User – Actual CPU time used in executing the process.
Sys – The amount of CPU time spent in the kernel in the process.

Metrics of preemptive over-head:

Switches – Number of context switches occurred.
Average delay – Average time the process is in preemptive state and waits to run again.
Maximum delay – The max time process is in preemptive state.


From the results obtained in milestone 1, execution times are almost similar across all the schedulers though context switches are more for RR and OTHER. The switches are because of the time slicing policy they have. This doesn’t shows much difference.

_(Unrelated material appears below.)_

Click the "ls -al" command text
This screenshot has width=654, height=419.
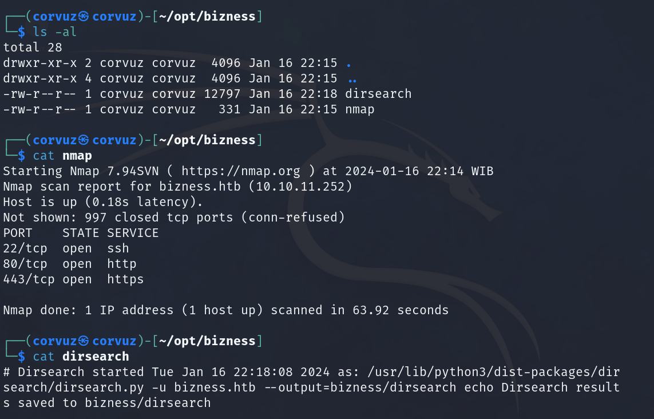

But, from the results obtained in milestone 2 and 3 it is clearly seen that CFS is better across all the schedulers and FIFO bit late. Though, FIFO has lesser number of switches, the average preemption delay and maximum preemption delay is higher for it. Whereas, RR is between OTHER and FIFO. In the three schedulers, profiles OTHER uses the time slicing as well as the lowest virtual runtime next which is the optimal scheduling policy. FIFO and RR consider priorities whereas, OTHER doesn’t consider priority.


We have successfully designed the bench-marks and profile across all the three schedulers with the help of various tools like trace-cmd, kernel shark, perf, stress-ng that gives us the inferences of execution time and preemptive latencies. The results are tabulated for the three different schedulers.